For now, we wait. We research. We explore all of our options on things such as insurance, etc... And soon, this part will only be remembered because of this little blog post. :)  These thoughts will be overtaken by thoughts of "pink or blue?" and "pack n play or crib?" "doctor or midwife?"... And I can't wait.

Today, the weather is yucky and rainy and chilly out, so I'm going to go snuggle up in the bed with my own husband and baby.

I'll see you very soon, little one!!!

My hope for you #2: I hope that you know the comfort of snuggling up on the couch or in bed & staying in on chilly, rainy days.

Tuesday, February 21, 2012

Well, hello there. :)

Sweet, sweet baby.... you haven't even been created yet, and I'm writing to you already. "Was this woman crazy?" you'll undoubtedly ask someday. And, the answer is No. Well, maybe. :) Why am I writing to a child who not only hasn't been born yet, but hasn't even been made? Because someday you will. Someday, hopefully not too far in the future, I will be with your mommy and daddy and we will all be nervous and excited as we share in the joy that your little heart is beating. I will be pregnant!! Your mommy will cry. Your daddy will hold her and cry, as well, undoubtedly... It will be one of the greatest, most memorable days of all of our lives.

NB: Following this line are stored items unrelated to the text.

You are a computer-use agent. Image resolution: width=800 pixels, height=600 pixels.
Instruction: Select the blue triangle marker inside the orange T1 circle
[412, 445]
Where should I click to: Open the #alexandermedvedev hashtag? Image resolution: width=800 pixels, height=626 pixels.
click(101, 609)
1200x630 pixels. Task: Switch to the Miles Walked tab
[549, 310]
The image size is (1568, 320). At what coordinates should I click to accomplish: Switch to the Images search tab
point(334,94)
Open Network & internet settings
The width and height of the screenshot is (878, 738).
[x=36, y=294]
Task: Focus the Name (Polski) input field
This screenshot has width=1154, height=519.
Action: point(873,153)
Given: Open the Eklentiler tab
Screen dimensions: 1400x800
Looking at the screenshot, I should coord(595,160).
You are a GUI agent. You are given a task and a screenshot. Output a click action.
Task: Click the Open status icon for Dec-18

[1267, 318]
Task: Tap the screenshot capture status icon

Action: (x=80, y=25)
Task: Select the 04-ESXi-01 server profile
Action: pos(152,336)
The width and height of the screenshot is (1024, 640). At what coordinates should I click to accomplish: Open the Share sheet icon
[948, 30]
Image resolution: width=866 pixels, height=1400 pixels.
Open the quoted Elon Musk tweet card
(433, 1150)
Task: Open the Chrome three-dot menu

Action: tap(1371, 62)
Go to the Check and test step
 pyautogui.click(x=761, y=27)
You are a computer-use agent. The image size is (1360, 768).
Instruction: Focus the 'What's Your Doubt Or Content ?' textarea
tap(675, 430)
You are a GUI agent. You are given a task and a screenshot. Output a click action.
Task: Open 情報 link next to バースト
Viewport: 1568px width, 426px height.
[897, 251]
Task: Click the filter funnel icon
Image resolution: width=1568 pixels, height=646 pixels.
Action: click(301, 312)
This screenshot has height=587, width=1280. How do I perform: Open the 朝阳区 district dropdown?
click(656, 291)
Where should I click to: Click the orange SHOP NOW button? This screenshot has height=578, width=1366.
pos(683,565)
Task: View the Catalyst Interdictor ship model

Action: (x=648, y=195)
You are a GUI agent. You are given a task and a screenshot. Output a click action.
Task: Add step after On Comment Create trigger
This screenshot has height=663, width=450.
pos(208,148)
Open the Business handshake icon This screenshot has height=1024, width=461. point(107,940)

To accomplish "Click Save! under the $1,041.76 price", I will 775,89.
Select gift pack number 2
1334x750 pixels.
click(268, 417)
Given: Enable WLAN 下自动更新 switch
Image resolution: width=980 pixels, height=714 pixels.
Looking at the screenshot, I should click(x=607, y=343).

I think I met your mommy yesterday. I didn't actually meet her... not in person, anyway. But, there was just something about her when she emailed me that just felt right. How do people "click" like that online?? I didn't understand it before then either, but I can feel it in my bones that this is the woman that I am supposed to carry a baby for. And, if so, you are one lucky baby. She seems to be such a kind, passionate, caring woman. You will be very loved. No doubt, if she isn't "the one", you will still be extremely loved. But, there is something about this woman that just makes me feel like this is right. I hope I'm right.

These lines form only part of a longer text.